If set to true, Hyper-Q generates an error indicating the indexes are not supported on the backend system. If set to false, which is the default for use with BigQuery, SQL statements used to create or drop an index are ignored.

"gateway".allow_index_commands=false

To learn more, see Enable or Disable Index Not Supported Error Messages

auth_backend

String

Specifies the authentication method to use. When set to bigquery_oauth authentication is performed using a user account and the supported username and password. The user is client_id and password is client_secret||||refresh_token.

bigquery_dbc_view_chunk_size

String

To emulate Teradata catalog emulation in BigQuery, Hyper-Q constructs a UNION of values that make up a Teradata DBC views (for example, DBC.COLUMNSV and DBC.TABLESV). As the number of objects in the database grows, so too does the number of UNION operations in the SQL output. BigQuery has a limit on the number of objects that can be referenced in a query. To accommodate this, Hyper-Q breaks apart the large UNION operation and materializes them into temporary tables. You can specify the chunk size of these tables using the bigquery_dbc_view_chunk_size parameter.

If this parameter is specified with too high a setting, the size of the row chunks in each UNION operation will be quite large. This results in less UNION operations, however, the larger the UNION operation the slower their execution. If the bigquery_dbc_view_chunk_size parameter is set too low, each UNION operation will consist of very few rows. This will lead to UNIONs of a large number of temporary tables which may slow the overall UNION operation.

For these reasons, the optimum value to specify for your BigQuery environment will be somewhere between these high and low settings, and will differ for each workload and the data in your system. Datometry recommends experimenting with different chunk size settings to determine the optimum value for your environment. To begin tuning your BigQuery environment, experiment with the following values and observe the performance of your workload: 10, 25, 50, 100, 200, 300, 450. The value to use for a given workload will be somewhere between these values.

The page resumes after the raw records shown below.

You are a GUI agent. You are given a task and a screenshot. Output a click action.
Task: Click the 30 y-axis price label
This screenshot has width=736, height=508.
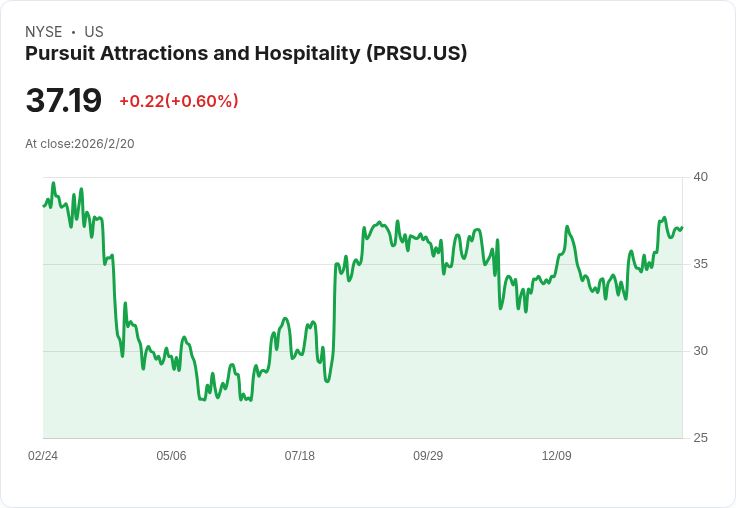(x=701, y=351)
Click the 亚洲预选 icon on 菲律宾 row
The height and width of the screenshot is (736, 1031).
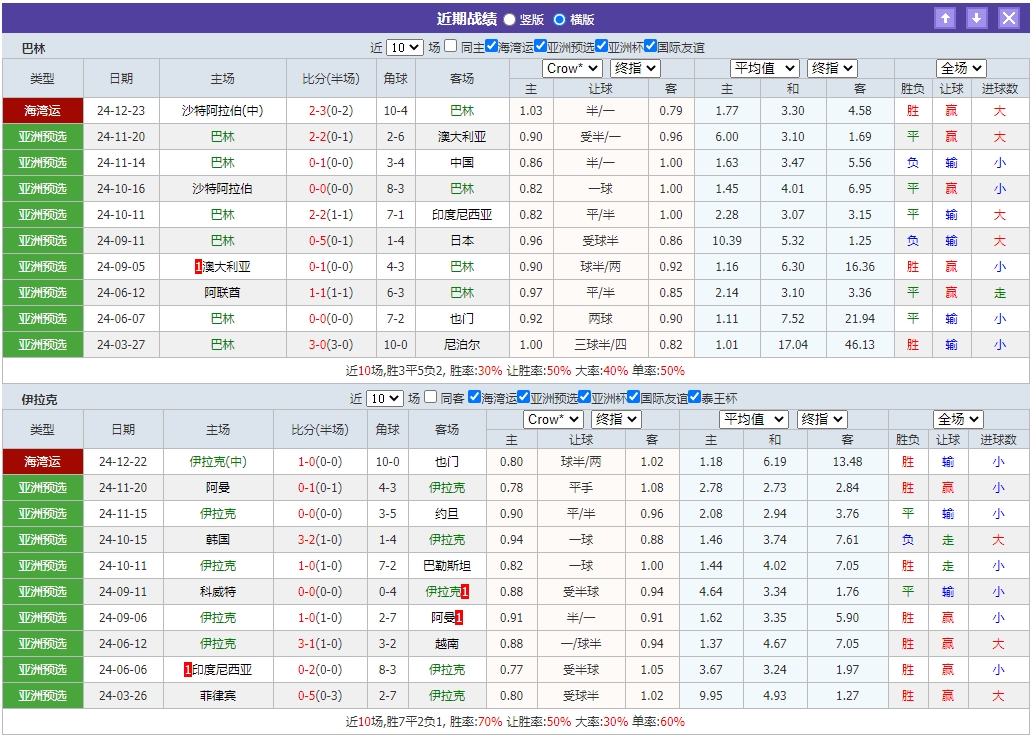(x=43, y=696)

To use bigquery_dbc_view_chunk_size include it in the [gateway] section of the Hyper-Q configuration file (dtm.ini), and specify the chunk size to use for the temporary tables. For example:

"gateway".bigquery_dbc_view_chunk_size=50

bigquery_use_param_data_types

Boolean

Specifies that Hyper-Q use parameterized data types on columns for the data types STRING, BYTES, NUMERIC, and BIGNUMERIC.

A data type that is declared with parameters is called a parameterized data type. You can only use parameterized data types with columns. A column with a parameterized data type is a parameterized column. Parameterized type constraints are enforced when writing a value to a parameterized column. To learn more, see Parameterized data types in the Google BigQuery documentation.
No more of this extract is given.